Re-financing auto loan?

Mr. Longhorn

250+ Posts
Is this worth doing? I have no idea if auto % rates are falling like homes are. Has anyone done this? What are they likely to charge for this?
 
Unless you are getting a massive drop in your interest rate and in the first year of your loan its probably not going to workout.
 
mr. longhorn, i did and recommend everyone do the same. i got a lower interest and shorter term by going to united heritage credit union. saved thousands and thousands and lowered my monthly payments.

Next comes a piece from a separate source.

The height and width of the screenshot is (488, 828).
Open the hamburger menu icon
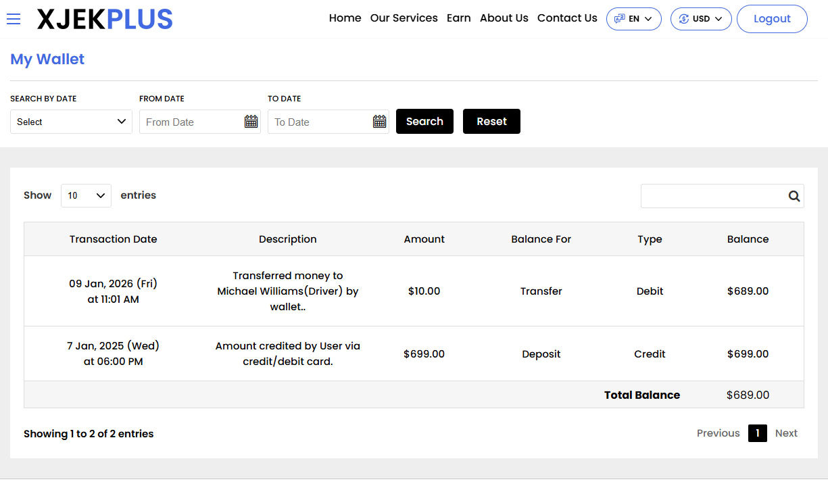[x=14, y=19]
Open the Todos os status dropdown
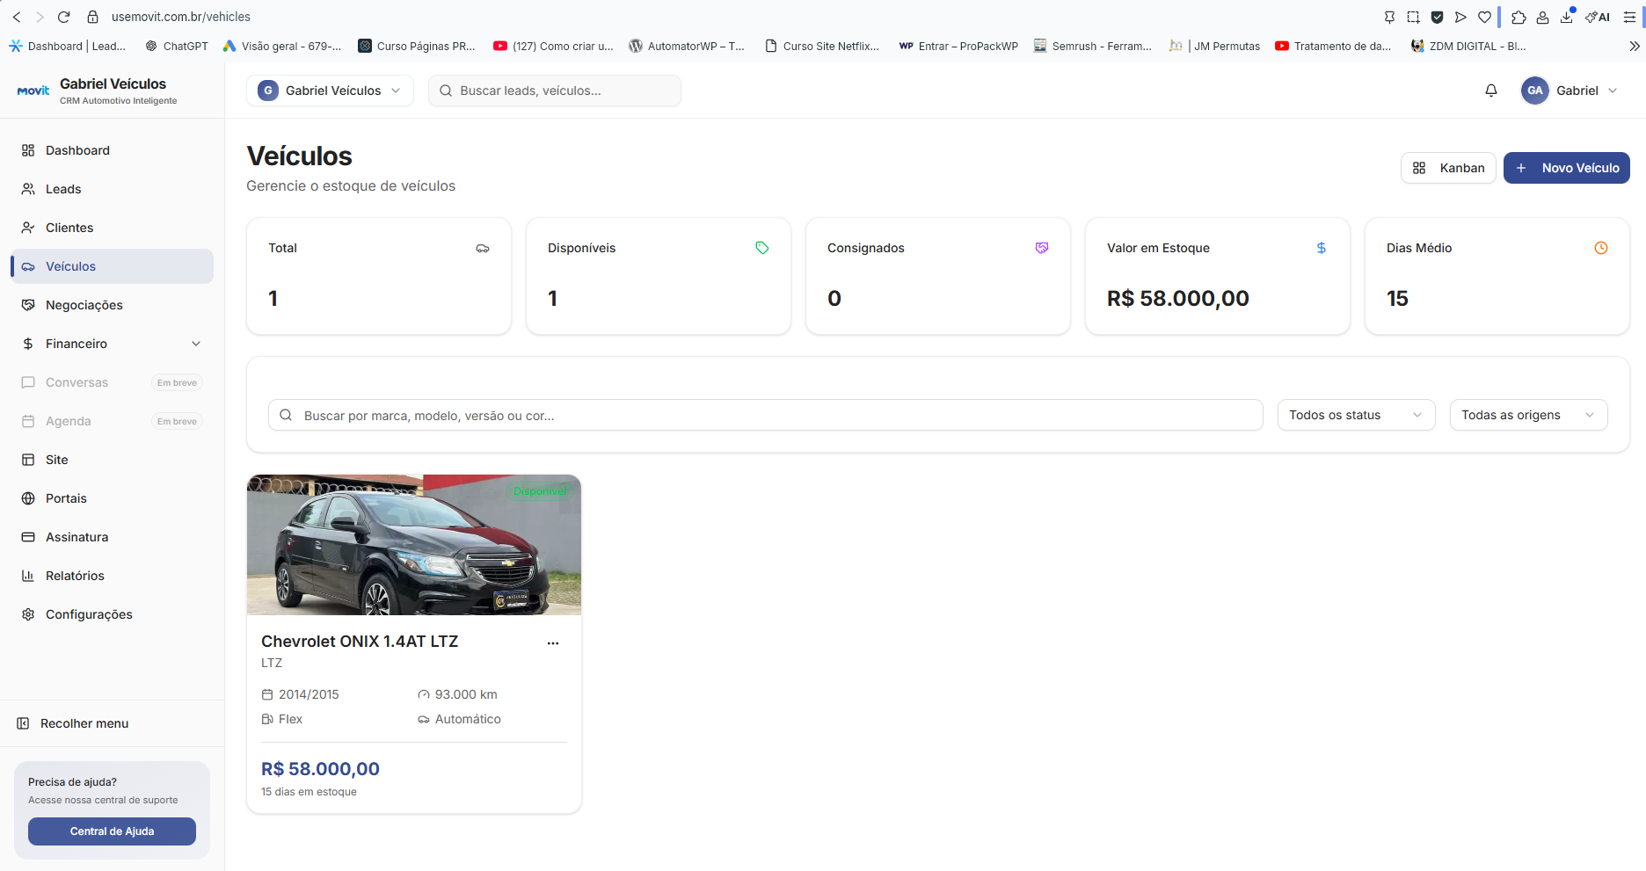1646x871 pixels. point(1355,415)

second time i've done it (two different vehicles) and both times i saved a lot of money.

best of luck.
 
I'd love to hear the details on your two loans and how much money you saved. If you look at your amortization schedule and how much interest you have already paid its highly unlikely that you will save anything.
 
It's absolutely relevant because most of your interest is paid up front. If you look at the TOTAL interest paid already and add the amount of interest you'll pay in your new loan I think you'll see that its more than you would've paid if you had simply stayed in your current loan. As I mentioned unless you go from say a 7% loan down to 2% and do it in the first year.
 
midtown, Lets assume there are no fees to refinance the auto loan. What he has paid to date is gone, not going to change. What he will pay from this date forward until the car is paid off is the only thing that can change. So again, if the payment is lower and the term is shorter he's saving money no matter how much interest he's already paid. You can't be recommending that he keeps the higher payment and longer term because he's already paid a lot of interest anyway? Bernard, want to chime in??
 
Running the numbers:

500/month for 60 months is an original principal of $25,251.

After two years, you've paid $2,942.24 in interest. If you went to term, you'd pay another $1806 over the remaining three years.

Refinancing the remaining $16,193.23 principal for 36 months at 4%, you now have monthly payments of $478.09 and pay $1,017.96 in interest.

So the difference is roughly $22/month more in your pocket and $800 saved in interest.

Going from 7% to 5% is $15/month and $527 less in interest.
 
Just compare total future payments.

If you can refinance and pay out less under the new loan than the remainder of payments on the old loan you should do it.

There may be cases when you monthly payment actually goes up because you have a shorter term but the total payout is still less.

For example:

Currently paying $400/ month with 48 months left = 19,200

Refinance to pay $425/month for 36 months = 15,300

Total future payments is the only thing you need to look at.
 
Put more simply, you have to pay off the same principal after two years compounded at whatever your interest rate is. If you refinance at a lower rate for the same amount of time, you're going to save money.